Tomasz Brzózka: Obawiam się, że mieszkańcy będą musieli spędzić w urzędzie więcej czasu, by np. zarejestrować urodzenie dziecka, bo aplikacja Źródło ma poważne braki. Tk np. nie ma funkcji inteligentnych podpowiedzi, co oznacza, że każdą rubrykę (np. nazwisko dziecka, ojca i matki) trzeba wypełniać ręcznie, nawet jeżeli ma ona taką samą treść.
Co więcej, w nowej ustawie pojawił się termin 21 dni na dokonanie zgłoszenia urodzenia. Po jego upływie kierownik USC będzie musiał sporządzić akt z urzędu i sam nada dziecku imię.

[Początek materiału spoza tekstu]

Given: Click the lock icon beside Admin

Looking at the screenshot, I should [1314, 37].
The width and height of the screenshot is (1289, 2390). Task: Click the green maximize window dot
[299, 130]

Urzędnicy będą też musieli przenosić akta do centralnego rejestru. Czy to duże wyzwanie?
W Zielonej Górze mamy ok. 280 tys. akt stanu cywilnego w działającym od ponad 20 lat lokalnym systemie informatycznym. Tak samo jest w wielu innych urzędach w Polsce. I okazuje się, że nie mamy możliwości przenieść ich wszystkich do centralnego rejestru, tylko musimy migrować każdy akt osobno. To zajmie bardzo dużo czasu i będzie oznaczało, że odpisy nie będą wydawane od ręki, ale po dziesięciu dniach. Nikt też nie pomyślał o przyznaniu nam środków na dodatkowe etaty. A w każdym USC przydałby się chociaż jeden zastępca, który by tylko weryfikował i podpisywał elektronicznie migrowane akty SC.